_TASK GOAL_
Print the entries once more, unchanged.

_INFORMATION PROVIDED_
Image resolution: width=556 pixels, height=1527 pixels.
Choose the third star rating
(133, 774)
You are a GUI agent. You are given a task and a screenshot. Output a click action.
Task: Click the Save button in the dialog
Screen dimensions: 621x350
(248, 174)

_WORKED SOLUTION_
Image resolution: width=556 pixels, height=1527 pixels.
Choose the third star rating
(133, 774)
You are a GUI agent. You are given a task and a screenshot. Output a click action.
Task: Click the Save button in the dialog
Screen dimensions: 621x350
(248, 174)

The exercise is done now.